#### Given information

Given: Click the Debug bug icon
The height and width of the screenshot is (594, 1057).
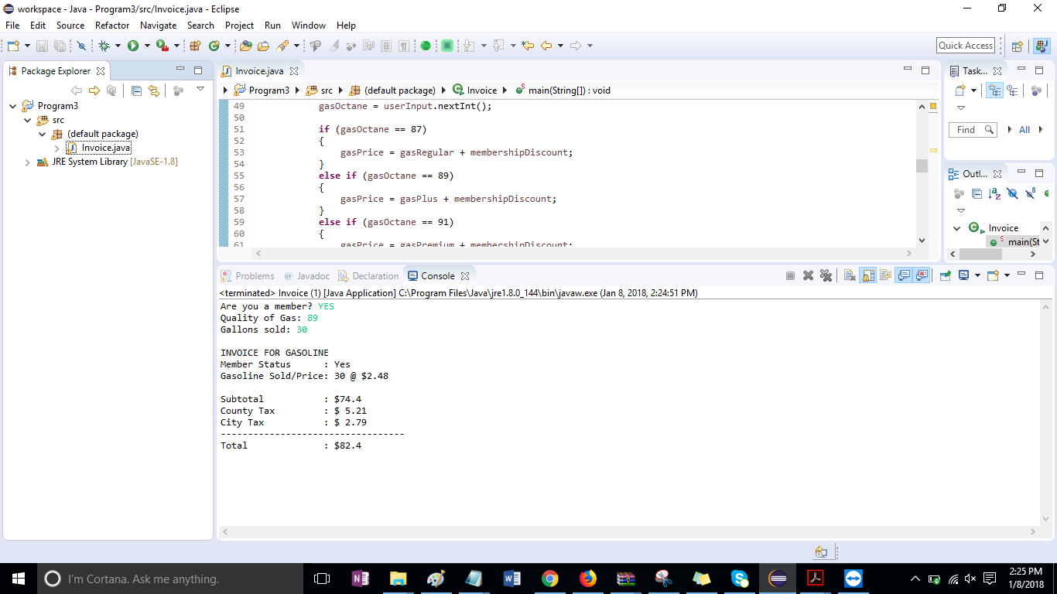Looking at the screenshot, I should coord(104,46).
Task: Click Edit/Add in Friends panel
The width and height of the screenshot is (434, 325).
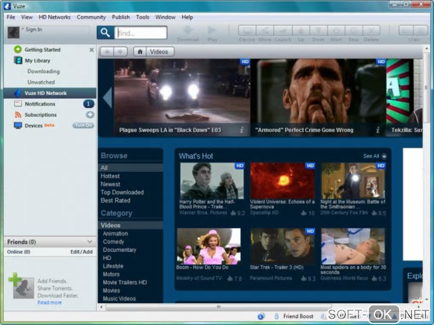Action: pyautogui.click(x=81, y=252)

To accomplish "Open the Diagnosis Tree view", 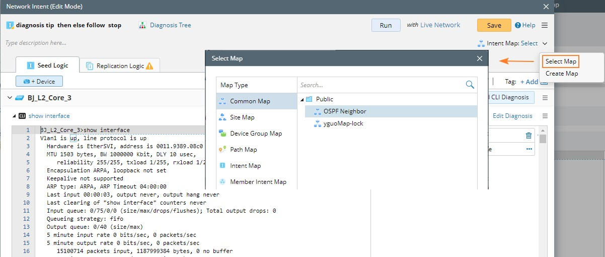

########

Brief :: Without including any pictures, return every line of the records exactly.

Response to the task ::
Given: Click the Debug bug icon
The height and width of the screenshot is (594, 1057).
Looking at the screenshot, I should coord(104,46).
Task: Click Edit/Add in Friends panel
The width and height of the screenshot is (434, 325).
Action: pyautogui.click(x=81, y=252)

To accomplish "Open the Diagnosis Tree view", 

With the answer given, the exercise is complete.